Nucleotídeos, ou desoxinucleotídeos trifosfatos (dNTPs): São, essencialmente, “blocos de construção” para novas cadeias de DNA. Cada dNTP é composto por uma base nitrogenada, um açúcar e um grupos fosfato. As moléculas de DNA contêm quatro diferentes bases nitrogenadas que compõem um desoxinucleotídeo trifosfato:
Adenina (A), Timina (T), Citosina (C) e Guanina (G). Já as moléculas de RNA são compostas pelas bases nitrogenadas:
Adenina (A), Uracila (U), Citosina (C) e Guanina (G). São as bases nitrogenadas, presentes nos nucleotídeos, que codificam a informação genética, uma vez que é a sequência de bases ao longo da molécula de DNA e RNA que determina a informação genética.
Cloreto de magnésio (MgCl₂): Atua como cofator essencial da atividade da DNA Polimerase, além de influenciar na estabilização dos nucleotídeos e na especificidade da amplificação do alvo na reação.
A reação de PCR ocorre, em repetidos ciclos, com alterações de temperatura e de tempo, em um equipamento chamado
termociclador, uma vez que cada etapa da reação necessita de uma temperatura específica
No início da reação, a molécula original, fita dupla, do DNA Template é submetida à alta temperatura, para que haja a separação das ligações dupla fita umas das outras, por meio da quebra das ligações de hidrogênio. Essa etapa é chamada de
desnaturação. A temperatura de desnaturação na reação de PCR é de aproximadamente 94-98°C, e a duração desta etapa é de 20 a 30 segundos.
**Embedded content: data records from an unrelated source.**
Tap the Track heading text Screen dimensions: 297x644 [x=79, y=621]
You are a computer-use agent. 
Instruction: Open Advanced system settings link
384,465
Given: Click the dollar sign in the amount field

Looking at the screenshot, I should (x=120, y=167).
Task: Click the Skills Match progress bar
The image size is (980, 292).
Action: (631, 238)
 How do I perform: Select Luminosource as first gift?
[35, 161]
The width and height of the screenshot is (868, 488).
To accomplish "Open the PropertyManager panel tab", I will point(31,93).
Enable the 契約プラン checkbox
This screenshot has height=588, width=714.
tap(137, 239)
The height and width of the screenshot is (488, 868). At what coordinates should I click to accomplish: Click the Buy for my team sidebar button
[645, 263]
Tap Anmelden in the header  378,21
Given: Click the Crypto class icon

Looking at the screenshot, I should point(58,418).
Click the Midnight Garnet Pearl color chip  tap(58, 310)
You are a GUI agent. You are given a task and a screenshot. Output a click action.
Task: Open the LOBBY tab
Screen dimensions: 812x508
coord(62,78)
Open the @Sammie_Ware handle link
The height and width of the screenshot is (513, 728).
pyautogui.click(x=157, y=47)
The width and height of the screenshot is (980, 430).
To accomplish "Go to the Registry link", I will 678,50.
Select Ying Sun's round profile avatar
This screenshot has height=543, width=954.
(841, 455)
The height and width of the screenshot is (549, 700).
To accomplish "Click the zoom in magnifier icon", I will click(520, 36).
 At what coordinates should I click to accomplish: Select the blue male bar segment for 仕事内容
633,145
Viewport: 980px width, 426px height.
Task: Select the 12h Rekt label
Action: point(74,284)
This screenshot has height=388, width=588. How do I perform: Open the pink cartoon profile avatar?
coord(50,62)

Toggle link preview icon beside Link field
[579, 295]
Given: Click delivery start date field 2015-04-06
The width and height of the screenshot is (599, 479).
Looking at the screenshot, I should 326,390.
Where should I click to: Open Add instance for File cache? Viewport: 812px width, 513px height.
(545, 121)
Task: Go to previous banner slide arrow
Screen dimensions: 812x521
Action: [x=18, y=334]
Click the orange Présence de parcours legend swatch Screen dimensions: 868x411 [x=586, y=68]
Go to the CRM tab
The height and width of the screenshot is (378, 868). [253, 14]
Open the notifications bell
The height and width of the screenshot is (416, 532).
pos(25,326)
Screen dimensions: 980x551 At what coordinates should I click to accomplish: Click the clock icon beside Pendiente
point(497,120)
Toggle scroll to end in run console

Em seguida, ocorre redução da temperatura, permitindo assim que os primers se liguem às suas sequências específicas na fita simples de DNA. Esta é a etapa de
anelamento, que tem duração média de 20 a 60 segundos. A temperatura exata nesta etapa depende do comprimento e da composição dos primers (percentual de cada base nitrogenada), sendo aproximadamente de 50-65°C.
A próxima etapa da PCR é a
extensão, cuja duração depende do comprimento do fragmento de DNA amplificado, mas que ocorre geralmente de 30 segundos a alguns minutos. E a temperatura de extensão fica, aproximadamente, entre 68-75°C, dependendo de qual DNA polimerase é utilizada. Nesta etapa, a DNA polimerase sintetiza novas cadeias de DNA, adicionando nucleotídeos complementares aos primers. A DNA polimerase vai se movendo ao longo do DNA simples, estendendo a nova cadeia de DNA, resultando na formação de uma cópia complementar do DNA alvo.
Essas três etapas se repetem em torno de 20 a 40 ciclos, normalmente, amplificando exponencialmente a quantidade do DNA alvo, permitindo a produção de milhões de cópias do segmento de interesse ao final dos ciclos.
A técnica de PCR é muito sensível e específica, permitindo a amplificação de DNA a partir de uma quantidade mínima de material genético, o que favorece sua aplicação em diversas áreas, como na pesquisa básica e aplicada, em estudos de identificação e variabilidade genética, análises forenses, diagnósticos de doenças infecciosas, controle de qualidade industrial e engenharia genética, dentre outros. É uma técnica passível de realização em poucas horas, sendo mais rápida que métodos mais tradicionais, acelerando assim os processos de análises, pesquisas e diagnósticos. Com os avanços científicos das últimas décadas e uma ampla disponibilidade de reagentes e equipamentos, o custo da PCR reduziu consideravelmente, tornando-a bastante acessível. Isso tem possibilitou descobertas importantes em genética, como a identificação de genes associados a doenças, a realização de estudos detalhados sobre a estrutura e função dos genes e mapeamento genético.
A PCR transformou a biologia molecular, abrindo portas para uma nova era na pesquisa genética de diversas áreas e nas aplicações clínicas. E depois dela, o mundo da ciência nunca mais foi o mesmo.
Referência bibliográfica
Mullis, K. B., & Oliver, J. W. (1985). The polymerase chain reaction: a method for detecting specific sequences of DNA.
BioTechniques, 3(4), 258-264.
Mullis, K. B., & Olsson, C. (1986). A rapid and sensitive method for detecting specific sequences of DNA.
BioTechniques, 4(1), 32-39.
Mullis, K. B., & Faloona, F. (1987). Specific synthesis of DNA in vitro via a polymerase-catalyzed chain reaction.
Methods in Enzymology, 155, 335-350.